Controllable retinal image synthesis using conditional StyleGAN and latent space manipulation for improved diagnosis and grading of diabetic retinopathy

2024 年 9 月 11 日

翻译：基于条件StyleGAN与潜在空间操控的可控视网膜图像合成以改进糖尿病视网膜病变诊断与分级

Somayeh Pakdelmoez,Saba Omidikia,Seyyed Ali Seyyedsalehi,Seyyede Zohreh Seyyedsalehi

from arxiv, 30 pages, 17 figures

Diabetic retinopathy (DR) is a consequence of diabetes mellitus characterized by vascular damage within the retinal tissue. Timely detection is paramount to mitigate the risk of vision loss. However, training robust grading models is hindered by a shortage of annotated data, particularly for severe cases. This paper proposes a framework for controllably generating high-fidelity and diverse DR fundus images, thereby improving classifier performance in DR grading and detection. We achieve comprehensive control over DR severity and visual features (optic disc, vessel structure, lesion areas) within generated images solely through a conditional StyleGAN, eliminating the need for feature masks or auxiliary networks. Specifically, leveraging the SeFa algorithm to identify meaningful semantics within the latent space, we manipulate the DR images generated conditionally on grades, further enhancing the dataset diversity. Additionally, we propose a novel, effective SeFa-based data augmentation strategy, helping the classifier focus on discriminative regions while ignoring redundant features. Using this approach, a ResNet50 model trained for DR detection achieves 98.09% accuracy, 99.44% specificity, 99.45% precision, and an F1-score of 98.09%. Moreover, incorporating synthetic images generated by conditional StyleGAN into ResNet50 training for DR grading yields 83.33% accuracy, a quadratic kappa score of 87.64%, 95.67% specificity, and 72.24% precision. Extensive experiments conducted on the APTOS 2019 dataset demonstrate the exceptional realism of the generated images and the superior performance of our classifier compared to recent studies.

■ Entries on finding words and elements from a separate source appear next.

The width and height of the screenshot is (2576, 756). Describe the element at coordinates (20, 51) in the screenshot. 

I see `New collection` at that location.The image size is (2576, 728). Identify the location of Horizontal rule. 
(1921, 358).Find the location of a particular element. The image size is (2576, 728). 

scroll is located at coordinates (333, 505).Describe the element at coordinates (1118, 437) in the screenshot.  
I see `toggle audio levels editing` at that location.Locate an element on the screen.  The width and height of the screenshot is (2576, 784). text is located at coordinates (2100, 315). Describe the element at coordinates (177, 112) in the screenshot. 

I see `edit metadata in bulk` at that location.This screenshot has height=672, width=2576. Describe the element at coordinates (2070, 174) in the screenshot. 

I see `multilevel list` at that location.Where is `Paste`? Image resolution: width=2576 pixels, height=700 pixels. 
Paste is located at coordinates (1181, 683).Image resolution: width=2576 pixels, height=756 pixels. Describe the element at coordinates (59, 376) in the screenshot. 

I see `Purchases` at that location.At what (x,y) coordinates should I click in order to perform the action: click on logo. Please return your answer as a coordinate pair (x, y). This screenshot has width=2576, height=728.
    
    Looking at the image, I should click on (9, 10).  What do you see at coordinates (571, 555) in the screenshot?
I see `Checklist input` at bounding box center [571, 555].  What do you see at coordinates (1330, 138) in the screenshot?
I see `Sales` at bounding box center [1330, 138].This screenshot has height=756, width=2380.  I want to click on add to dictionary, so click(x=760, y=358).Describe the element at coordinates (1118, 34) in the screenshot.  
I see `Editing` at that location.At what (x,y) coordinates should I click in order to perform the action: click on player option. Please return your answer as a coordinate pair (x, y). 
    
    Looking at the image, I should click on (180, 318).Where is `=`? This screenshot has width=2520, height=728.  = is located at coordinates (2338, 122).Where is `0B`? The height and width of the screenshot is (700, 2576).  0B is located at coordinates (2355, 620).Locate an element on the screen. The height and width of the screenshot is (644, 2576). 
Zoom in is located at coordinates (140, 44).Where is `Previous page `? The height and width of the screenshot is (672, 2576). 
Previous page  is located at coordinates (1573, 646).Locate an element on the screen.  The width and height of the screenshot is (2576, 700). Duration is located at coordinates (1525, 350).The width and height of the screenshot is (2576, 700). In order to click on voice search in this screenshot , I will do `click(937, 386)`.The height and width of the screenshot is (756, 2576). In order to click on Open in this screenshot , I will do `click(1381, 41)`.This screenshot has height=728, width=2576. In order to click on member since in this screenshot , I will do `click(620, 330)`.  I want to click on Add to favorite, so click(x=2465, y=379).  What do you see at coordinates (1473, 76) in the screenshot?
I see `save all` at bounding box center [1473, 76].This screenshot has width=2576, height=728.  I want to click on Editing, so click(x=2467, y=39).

翻译：糖尿病视网膜病变（DR）是糖尿病的一种并发症，其特征为视网膜组织内的血管损伤。及时检测对于降低视力丧失风险至关重要。然而，标注数据的缺乏，尤其是重症病例数据的匮乏，阻碍了鲁棒分级模型的训练。本文提出了一种可控生成高保真度、多样化DR眼底图像的框架，从而提升DR分级与检测中分类器的性能。我们仅通过条件StyleGAN即可实现对生成图像中DR严重程度及视觉特征（视盘、血管结构、病灶区域）的全面控制，无需特征掩码或辅助网络。具体而言，利用SeFa算法识别潜在空间中的有义语义，我们对基于分级条件生成的DR图像进行操控，进一步增强了数据集的多样性。此外，我们提出了一种新颖且有效的基于SeFa的数据增强策略，帮助分类器聚焦于判别性区域，同时忽略冗余特征。采用该方法，一个用于DR检测训练的ResNet50模型达到了98.09%的准确率、99.44%的特异性、99.45%的精确率以及98.09%的F1分数。此外，将条件StyleGAN生成的合成图像纳入ResNet50的DR分级训练中，获得了83.33%的准确率、87.64%的二次Kappa分数、95.67%的特异性和72.24%的精确率。在APTOS 2019数据集上进行的大量实验表明，所生成图像具有卓越的真实感，且我们的分类器性能优于近期研究。